[Stored data entries]
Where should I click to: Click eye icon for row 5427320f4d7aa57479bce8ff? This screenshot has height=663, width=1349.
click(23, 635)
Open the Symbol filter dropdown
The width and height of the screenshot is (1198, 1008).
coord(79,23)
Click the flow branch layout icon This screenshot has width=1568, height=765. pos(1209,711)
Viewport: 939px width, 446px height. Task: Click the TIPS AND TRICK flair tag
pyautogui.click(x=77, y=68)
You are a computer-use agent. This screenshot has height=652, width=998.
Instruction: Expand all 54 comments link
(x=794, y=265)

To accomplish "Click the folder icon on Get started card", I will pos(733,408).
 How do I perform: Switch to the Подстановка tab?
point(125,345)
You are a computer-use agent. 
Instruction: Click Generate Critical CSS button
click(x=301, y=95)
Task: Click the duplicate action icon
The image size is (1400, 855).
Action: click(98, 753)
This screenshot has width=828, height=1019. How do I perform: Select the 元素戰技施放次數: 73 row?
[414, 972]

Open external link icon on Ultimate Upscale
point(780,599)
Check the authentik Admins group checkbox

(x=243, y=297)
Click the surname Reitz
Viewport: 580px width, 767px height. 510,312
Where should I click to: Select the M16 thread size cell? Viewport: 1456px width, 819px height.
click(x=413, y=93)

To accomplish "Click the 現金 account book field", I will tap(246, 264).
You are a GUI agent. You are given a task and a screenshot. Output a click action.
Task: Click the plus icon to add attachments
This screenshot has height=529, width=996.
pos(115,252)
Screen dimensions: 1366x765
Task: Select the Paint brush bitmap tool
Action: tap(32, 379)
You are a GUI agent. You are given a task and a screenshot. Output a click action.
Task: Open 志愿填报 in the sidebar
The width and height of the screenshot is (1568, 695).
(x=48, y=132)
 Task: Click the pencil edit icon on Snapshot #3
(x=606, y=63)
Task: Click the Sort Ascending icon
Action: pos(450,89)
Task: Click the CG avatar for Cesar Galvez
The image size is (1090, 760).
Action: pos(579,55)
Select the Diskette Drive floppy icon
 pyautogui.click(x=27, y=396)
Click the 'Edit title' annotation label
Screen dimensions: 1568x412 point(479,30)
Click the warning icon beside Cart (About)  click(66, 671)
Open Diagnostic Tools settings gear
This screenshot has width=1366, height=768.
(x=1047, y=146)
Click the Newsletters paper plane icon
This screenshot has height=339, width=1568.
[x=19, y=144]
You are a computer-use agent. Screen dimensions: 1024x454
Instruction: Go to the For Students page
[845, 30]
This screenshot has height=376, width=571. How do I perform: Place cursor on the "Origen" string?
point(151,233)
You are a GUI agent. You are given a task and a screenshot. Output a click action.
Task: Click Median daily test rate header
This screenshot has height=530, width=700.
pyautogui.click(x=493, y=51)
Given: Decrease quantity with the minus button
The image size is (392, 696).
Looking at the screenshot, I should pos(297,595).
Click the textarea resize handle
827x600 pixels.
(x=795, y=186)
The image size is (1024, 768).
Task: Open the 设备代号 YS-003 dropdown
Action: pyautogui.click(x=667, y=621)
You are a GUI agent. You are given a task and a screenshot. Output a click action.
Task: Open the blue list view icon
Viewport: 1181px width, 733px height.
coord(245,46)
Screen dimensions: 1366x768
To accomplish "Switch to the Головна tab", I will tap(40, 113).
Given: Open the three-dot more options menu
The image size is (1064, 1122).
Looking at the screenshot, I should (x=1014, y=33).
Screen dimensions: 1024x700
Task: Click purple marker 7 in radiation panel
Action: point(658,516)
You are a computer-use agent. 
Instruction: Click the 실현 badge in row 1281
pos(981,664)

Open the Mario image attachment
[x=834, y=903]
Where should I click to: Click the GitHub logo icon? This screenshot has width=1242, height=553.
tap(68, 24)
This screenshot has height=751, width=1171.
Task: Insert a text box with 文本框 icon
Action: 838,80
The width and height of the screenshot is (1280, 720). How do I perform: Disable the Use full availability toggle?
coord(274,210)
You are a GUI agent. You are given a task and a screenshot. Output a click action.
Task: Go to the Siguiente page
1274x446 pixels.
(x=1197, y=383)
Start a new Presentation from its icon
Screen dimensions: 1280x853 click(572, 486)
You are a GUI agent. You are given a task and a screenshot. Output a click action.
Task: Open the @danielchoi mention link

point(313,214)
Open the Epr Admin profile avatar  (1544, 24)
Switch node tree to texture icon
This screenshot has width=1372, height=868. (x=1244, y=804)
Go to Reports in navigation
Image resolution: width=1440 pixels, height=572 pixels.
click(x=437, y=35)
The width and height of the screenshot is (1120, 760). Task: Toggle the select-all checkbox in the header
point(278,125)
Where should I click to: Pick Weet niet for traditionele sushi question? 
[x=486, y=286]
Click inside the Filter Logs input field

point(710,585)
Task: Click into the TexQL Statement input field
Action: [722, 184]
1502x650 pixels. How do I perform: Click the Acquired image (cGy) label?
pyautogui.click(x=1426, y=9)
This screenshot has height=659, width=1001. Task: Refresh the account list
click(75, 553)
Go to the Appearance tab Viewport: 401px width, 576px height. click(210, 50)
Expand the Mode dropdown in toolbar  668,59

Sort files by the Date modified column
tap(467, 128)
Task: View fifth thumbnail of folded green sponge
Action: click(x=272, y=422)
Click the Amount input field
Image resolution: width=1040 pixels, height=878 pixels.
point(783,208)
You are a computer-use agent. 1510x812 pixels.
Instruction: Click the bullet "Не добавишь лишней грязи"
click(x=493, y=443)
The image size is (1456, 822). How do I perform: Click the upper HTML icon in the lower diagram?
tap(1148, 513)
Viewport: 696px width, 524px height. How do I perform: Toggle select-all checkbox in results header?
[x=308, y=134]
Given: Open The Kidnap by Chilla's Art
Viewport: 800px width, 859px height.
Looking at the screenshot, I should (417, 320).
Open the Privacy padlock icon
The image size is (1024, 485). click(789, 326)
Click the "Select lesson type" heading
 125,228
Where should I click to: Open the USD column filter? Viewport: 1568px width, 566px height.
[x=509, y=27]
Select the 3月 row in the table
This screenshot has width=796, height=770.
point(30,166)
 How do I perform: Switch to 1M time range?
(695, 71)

AIM OF THE EXERCISE:
Could you find each line in the entries that contains the string "accomplish" and copy it?

WRITTEN ANSWER:
To accomplish "Click the folder icon on Get started card", I will pos(733,408).
To accomplish "Click the 現金 account book field", I will tap(246, 264).
To accomplish "Switch to the Головна tab", I will tap(40, 113).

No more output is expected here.